4.2.2. Impact of Deployment Speed

Firstly, the tail fin is deployed at a height of 500 m with a deployment posture angle of 4°, and the impact of deployment speed on the tail fin trajectory is analyzed. As shown in Figure 7a, as the deployment speed gradually decreases from 80 m/s to 30 m/s, the velocity of the tail decoy in the X-axis direction gradually decreases. Especially when the deployment speed is 30 m/s, after 3 s of deployment, the speed in the X-axis direction of the tail decoy rapidly decreases, and even a negative X-axis speed phenomenon occurs, indicating that the tail fin has a U-turn phenomenon in the air, which is not conducive to its gliding in the air. As shown in Figure 7b, when the deployment time t = 0 s, with a gradual increase in deployment speed, the velocity of the tail decoy in the Z-axis direction gradually increases. However, due to the influence of gravity and aerodynamic forces at different angles of attack, the velocity of the tail decoy in the Z-axis direction decreases with an increase in gliding time. When the simulation time t = 10 s, after the UAV body flies through the defense, the maximum speed of the tail wing in the Z-axis direction is achieved when the initial deployment speed of the tail wing is 40 m/s. As shown in Figure 7c, through further analysis of the gliding speed of the tail wing, it is found that as the speed increases, and due to the unpowered gliding of the tail wing, its gliding speed gradually decreases. However, when the deployment speed is 30 m/s, the aerodynamic force generated is not sufficient to overcome gravity and glide in the air. Gravity is the main factor, so the gliding speed of the tail wing increases instead. By analyzing Figure 7d, it can be found that the trend of the posture angle change during tail gliding is consistent with the increase in tail deployment speed. However, an exception is made when the deployment speed v = 30 m/s. Compared with other deployment speeds, the posture angle of the tail is more variable in the gliding process, because the tail glides at a smaller speed and does not generate enough lift to overcome its own gravity. By analyzing Figure 7e, it is found that when the initial deployment speed is 80 m/s, the tail fin has the maximum gliding range within 10 s, reaching up to 703 m. By analyzing Figure 7f, it is found that when the initial deployment speed is 40 m/s, the maximum gliding height of the tail fin occurs at 10 s, which is more conducive to the tail fin gliding in the air.
When the tail fin is deployed at a height of 500 m and the deployment posture angle increases to 8°, the impact of deployment speed on the tail fin trajectory is analyzed. As shown in Figure 8a, as the deployment speed gradually decreases from 80 m/s to 30 m/s, the variation trend of the velocity of the tail in the X-axis direction is similar to that seen in Figure 7a. As shown in Figure 8b, with a gradual increase in deployment speed, the velocity of the ducted tail wing in the Z-axis direction gradually increases, and the trend of velocity change in the Z-axis direction is similar to that seen in Figure 7b. As shown in Figure 8c, through further analysis of the gliding speed of the tail wing, it can be seen that the trend of speed change is similar to that seen in Figure 7c. By analyzing Figure 8d, it can be seen that as the speed of tail fin deployment increases, the posture angle gradually decreases during the gliding process of the tail fin, which is consistent with Figure 7d. By analyzing Figure 8e, it is found that when the initial deployment speed is 80 m/s, the tail fin has the maximum gliding range within 10 s, reaching 718 m, and the trend of change is similar to that seen in Figure 7e. By analyzing Figure 8f, it is found that when the initial deployment speed is 80 m/s, the tail fin has the highest gliding height at 10 s, which is more conducive to gliding in the air. This indicates that although deployment speed is the main factor affecting gliding range and altitude, an 8° deployment posture angle is more conducive to obtaining a larger gliding height at a deployment speed of 80 m/s.
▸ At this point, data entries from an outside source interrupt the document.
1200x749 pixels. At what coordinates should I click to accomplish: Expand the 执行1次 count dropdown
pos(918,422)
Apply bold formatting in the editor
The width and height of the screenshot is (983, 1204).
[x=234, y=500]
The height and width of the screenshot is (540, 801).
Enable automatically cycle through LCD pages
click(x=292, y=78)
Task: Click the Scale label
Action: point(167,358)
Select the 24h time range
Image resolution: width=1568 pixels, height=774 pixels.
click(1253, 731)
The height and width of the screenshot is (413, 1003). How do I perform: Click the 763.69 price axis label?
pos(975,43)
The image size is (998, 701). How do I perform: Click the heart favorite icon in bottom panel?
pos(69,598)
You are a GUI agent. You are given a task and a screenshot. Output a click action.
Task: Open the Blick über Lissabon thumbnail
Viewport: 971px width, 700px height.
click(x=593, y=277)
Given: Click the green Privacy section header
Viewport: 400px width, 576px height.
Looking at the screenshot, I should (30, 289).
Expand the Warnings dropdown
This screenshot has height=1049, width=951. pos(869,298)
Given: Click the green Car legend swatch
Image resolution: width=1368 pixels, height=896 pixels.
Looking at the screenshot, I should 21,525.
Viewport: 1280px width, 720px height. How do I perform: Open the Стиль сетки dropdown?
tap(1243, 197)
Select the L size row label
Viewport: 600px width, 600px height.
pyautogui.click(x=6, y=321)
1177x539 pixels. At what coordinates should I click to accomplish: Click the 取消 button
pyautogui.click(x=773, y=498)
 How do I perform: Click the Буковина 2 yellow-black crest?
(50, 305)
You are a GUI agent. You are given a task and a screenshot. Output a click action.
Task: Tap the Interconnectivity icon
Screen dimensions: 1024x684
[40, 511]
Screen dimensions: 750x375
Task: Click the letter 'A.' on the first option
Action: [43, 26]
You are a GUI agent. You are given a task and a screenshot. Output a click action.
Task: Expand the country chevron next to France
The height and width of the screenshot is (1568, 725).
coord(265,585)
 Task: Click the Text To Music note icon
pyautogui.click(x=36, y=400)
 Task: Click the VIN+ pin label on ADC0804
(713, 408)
4.3. Comprehensive Verification of Tail Optimization

It was assumed that the radius of the enemy’s defense area was 707 m and the UAV’s flight speed was 100 m/s. According to the impact of the deployment factors on the gliding trajectory, as described in Section 4.2, a deployment speed of 60 m/s and a deployment posture angle of 8° were selected. Then, the shape of the tail wing and gliding trajectory were optimized according to the optimization process in Section 3.4. The optimized tail shape is shown in Table 3. At this point, the optimized trajectory was compared to the trajectory before optimization (L1 = 100% L, L2 = 0% L), as shown in Figure 9.
As shown in Figure 9a, the rate of the decrease in velocity of the optimized trajectory in the X-axis direction slows down, and the overall velocity in the X-axis direction is larger than that before the optimization, which is more conducive to the tail gliding for a longer distance. As shown in Figure 9b, the velocity of the optimized trajectory in the Z-axis direction is greater than that of the initial trajectory before t = 5 s. At this time point, the angle of attack of the ducted tail is between 0 and 8°, indicating that within this range, the lift coefficient of the optimized tail is greater than that of the pre-optimized tail. As shown in Figure 9c, further analysis of the speed of the tail wing during gliding in the air reveals that the optimized gliding speed is higher than the pre-optimization gliding speed, which is beneficial for enabling the tail wing to glide longer distances and heights in the air, and to gain sufficient time for the UAV’s penetration. Further analysis of the changes in the trajectory inclination angle of the tail wing during gliding, as shown in Figure 9d, shows that the trend of change is consistent between the optimized and pre-optimized trajectory inclination angles, indicating that the optimized trajectory does not have a significant impact on the tail wing gliding posture, which is beneficial for enabling the tail wing to glide smoothly, without sudden changes in posture angle. As shown in Figure 9e, the optimized trajectory has a larger gliding distance, with a 4.2% increase in gliding distance. As shown in Figure 9f, the optimized flight trajectory is also higher than the pre-optimization one in the altitude direction. Overall, under the same deployment conditions, the shape of the optimized tail is more conducive to its gliding in the air.
In order to further analyze the mechanism involved, the aerodynamic parameters of the tail decoy were calculated under the conditions of a deployment speed of 60 m/s using the commercial software Ansys Fluent 2021 R1, and the spatial discretization was calculated using the Riemann–Oreskovich–Eager (ROE) format of second-order windward MUSCL (Monotone Upstream Centered Scheme for Conservation Laws) interpolation. The temporal discretization and advancement were performed using the implicit AF (Approximate Factorization) method. The coupled Shear-Stress Transport ( k ω SST) turbulence model was used to solve the Reynolds-Averaged Navier–Stokes (RANS) equations. Among them, the k ω SST turbulence model is a two-equation hybrid model that has been widely used in engineering, which uses the standard k ω model for calculations in the pure turbulence region away from the wall, and retains the robustness of the Wilcox k ω model in the near-wall region using a variety of pressure gradient boundary layer problems.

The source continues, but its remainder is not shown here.